18. Sonntag nach Trinitatis - 11. Oktober 2020

Predigt zu 5 Mose 30, 11-14

 

Mittwoch morgen beim Frühstück - der Gesprächsstoff, wie so oft in den letzten Monaten - die Coronaregeln. Auslöser: ein Artikel über das Schulleben unter Coronabedingungen.

Heftige Diskussion über Sinn und Sinnfreiheit bestimmter Gebote - wie z.B. Mundschutzpflicht im Pausenhof, aber maskenfreier Unterricht in nächster Nähe.

Einig waren wir uns nur darüber, dass wir uns nicht aussuchen können, an welche Gebote wir uns halten oder nicht. Verpflichtend sind sie alle - auch wenn sich der Sinn nicht bei allen gleichermaßen erschließt.

Und man oft genug den Eindruck hat, die meisten davon seien am grünen Tisch entstanden - weit ab von jeglicher Realität. Und in der Praxis nicht wirklich umsetzbar.

Aber - wir kommen nicht drum rum - sie gelten, sie sollen Leben schützen - also halten wir uns daran. Auch wenn wir nicht mit dem Herzen dabei sind.

Vielleicht geht es uns dabei wie dem reichen Jüngling. Vielleicht habe ich das gleiche Problem wie er:

Der hält nämlich alle Gebote - weil er das ewige Leben haben möchte. Und am Ende scheitert er doch. Aber warum?

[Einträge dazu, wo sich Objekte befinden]
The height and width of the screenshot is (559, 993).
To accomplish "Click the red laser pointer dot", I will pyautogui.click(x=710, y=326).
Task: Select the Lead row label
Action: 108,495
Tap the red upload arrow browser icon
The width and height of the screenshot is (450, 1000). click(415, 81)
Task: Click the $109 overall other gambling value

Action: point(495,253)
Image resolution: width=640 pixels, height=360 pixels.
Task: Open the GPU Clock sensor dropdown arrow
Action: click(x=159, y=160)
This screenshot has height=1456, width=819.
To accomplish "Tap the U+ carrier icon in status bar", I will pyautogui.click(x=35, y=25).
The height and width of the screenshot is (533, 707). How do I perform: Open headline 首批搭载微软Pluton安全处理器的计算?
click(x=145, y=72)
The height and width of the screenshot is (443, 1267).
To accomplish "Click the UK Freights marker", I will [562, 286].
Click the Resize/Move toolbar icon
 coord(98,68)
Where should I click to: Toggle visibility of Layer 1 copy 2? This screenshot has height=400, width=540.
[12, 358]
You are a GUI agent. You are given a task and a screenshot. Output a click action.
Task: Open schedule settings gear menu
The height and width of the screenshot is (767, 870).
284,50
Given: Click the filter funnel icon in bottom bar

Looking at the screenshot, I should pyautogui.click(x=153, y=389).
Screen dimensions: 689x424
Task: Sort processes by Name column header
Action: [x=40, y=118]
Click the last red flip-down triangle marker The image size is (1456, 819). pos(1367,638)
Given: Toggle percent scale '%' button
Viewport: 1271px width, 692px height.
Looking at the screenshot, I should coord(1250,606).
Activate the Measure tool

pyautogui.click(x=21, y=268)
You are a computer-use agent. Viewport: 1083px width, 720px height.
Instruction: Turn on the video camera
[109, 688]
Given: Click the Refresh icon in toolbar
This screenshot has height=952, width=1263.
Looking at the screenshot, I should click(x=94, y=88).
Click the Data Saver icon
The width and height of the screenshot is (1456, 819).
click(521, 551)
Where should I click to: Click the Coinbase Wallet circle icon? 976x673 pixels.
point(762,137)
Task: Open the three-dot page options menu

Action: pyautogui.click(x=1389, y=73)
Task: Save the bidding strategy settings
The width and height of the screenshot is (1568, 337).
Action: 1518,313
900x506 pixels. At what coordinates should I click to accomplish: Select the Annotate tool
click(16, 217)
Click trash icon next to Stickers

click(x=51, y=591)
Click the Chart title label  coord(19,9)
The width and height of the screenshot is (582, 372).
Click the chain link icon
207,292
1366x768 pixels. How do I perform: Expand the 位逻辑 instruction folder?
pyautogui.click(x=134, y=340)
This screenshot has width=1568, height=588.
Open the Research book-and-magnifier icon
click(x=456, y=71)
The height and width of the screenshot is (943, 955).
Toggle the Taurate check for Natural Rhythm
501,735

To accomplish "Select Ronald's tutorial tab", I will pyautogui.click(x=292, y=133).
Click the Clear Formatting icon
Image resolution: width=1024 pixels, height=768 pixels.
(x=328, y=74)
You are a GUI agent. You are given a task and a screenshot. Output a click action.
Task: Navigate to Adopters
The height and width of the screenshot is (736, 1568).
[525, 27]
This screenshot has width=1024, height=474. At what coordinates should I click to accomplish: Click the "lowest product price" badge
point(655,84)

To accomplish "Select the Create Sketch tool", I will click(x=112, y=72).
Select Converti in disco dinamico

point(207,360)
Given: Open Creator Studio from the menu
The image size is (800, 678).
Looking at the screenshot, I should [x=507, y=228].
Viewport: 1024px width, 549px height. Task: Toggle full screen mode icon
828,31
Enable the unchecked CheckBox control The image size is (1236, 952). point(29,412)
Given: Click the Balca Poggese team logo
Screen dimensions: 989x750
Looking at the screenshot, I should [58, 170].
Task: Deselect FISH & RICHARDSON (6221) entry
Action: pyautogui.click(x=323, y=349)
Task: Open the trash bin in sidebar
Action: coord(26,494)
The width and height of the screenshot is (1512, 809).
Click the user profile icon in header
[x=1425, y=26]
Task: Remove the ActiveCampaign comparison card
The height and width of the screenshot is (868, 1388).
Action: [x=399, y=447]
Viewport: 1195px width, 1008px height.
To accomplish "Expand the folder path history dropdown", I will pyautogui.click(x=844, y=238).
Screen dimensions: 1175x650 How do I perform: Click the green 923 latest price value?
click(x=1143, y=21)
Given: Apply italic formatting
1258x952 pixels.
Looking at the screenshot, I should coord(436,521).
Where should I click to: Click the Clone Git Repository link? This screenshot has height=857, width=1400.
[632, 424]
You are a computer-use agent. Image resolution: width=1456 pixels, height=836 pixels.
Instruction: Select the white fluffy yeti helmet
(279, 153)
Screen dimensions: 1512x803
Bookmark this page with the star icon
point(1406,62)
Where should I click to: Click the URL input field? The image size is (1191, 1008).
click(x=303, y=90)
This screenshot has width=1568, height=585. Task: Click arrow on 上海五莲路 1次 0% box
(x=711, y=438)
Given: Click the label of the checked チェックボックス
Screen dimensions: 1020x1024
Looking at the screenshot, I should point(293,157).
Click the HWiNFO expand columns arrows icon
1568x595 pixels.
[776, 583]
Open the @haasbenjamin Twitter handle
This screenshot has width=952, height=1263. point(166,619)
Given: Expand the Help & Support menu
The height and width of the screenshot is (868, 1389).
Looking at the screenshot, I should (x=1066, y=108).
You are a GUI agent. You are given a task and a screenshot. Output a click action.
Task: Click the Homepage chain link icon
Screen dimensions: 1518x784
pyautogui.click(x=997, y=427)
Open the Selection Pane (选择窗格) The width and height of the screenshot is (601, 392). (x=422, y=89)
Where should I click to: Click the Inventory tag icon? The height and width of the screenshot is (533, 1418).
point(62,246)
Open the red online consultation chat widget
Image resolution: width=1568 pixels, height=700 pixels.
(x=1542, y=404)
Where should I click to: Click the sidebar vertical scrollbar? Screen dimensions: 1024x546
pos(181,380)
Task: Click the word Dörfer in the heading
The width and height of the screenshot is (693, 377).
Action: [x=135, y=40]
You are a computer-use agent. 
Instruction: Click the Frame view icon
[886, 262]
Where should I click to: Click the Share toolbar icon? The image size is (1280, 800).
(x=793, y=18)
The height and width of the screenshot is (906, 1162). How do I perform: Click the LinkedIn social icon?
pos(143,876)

◆ **Aufgabe A**
Fasse in der Predigt den Absatz, der mit „Einig waren wir uns nur darüber“ beginnt, kürzer in einem Satz zusammen.
◆ **Aufgabe B**
Führe die Predigt über die Coronaregeln und den reichen Jüngling nach ihrem letzten Satz weiter.
Die Zeilen spielen hier keine Rolle.

◆ **Lösung A**
Man kann sich nicht aussuchen, welche Gebote man befolgt: Alle sind verpflichtend, auch wenn nicht bei jedem der Sinn gleich klar ist.

◆ **Lösung B**
Die Buchstaben des Gesetzes hält er ein - keine Frage. Die 10 Gebote sind bei ihm in guten Händen. Jesus zählt sie beispielhaft auf: nicht töten, nicht ehebrechen, Vater und Mutter ehren, niemanden berauben, niemanden falsch beschuldigen oder verleumden.

Alles kein Problem - der Jüngling ist sozial verträglich, verhält sich regelkonform.

Doch am Ende reicht es nicht - vielleicht, weil er nicht mit dem Herzen dabei ist. Vielleicht, weil er nur die Buchstaben des Gesetzes befolgt, aber nichts von ihrem Geist begriffen hat?

Die Gebote, die Jesus vermeintlich willkürlich und beispielhaft aufzählt, haben eines gemeinsam: Sie betreffen das Verhältnis des Jünglings zu anderen Menschen. Seine sozialen Beziehungen in Familie und Gesellschaft.

Da ist nach außen hin alles im Lot.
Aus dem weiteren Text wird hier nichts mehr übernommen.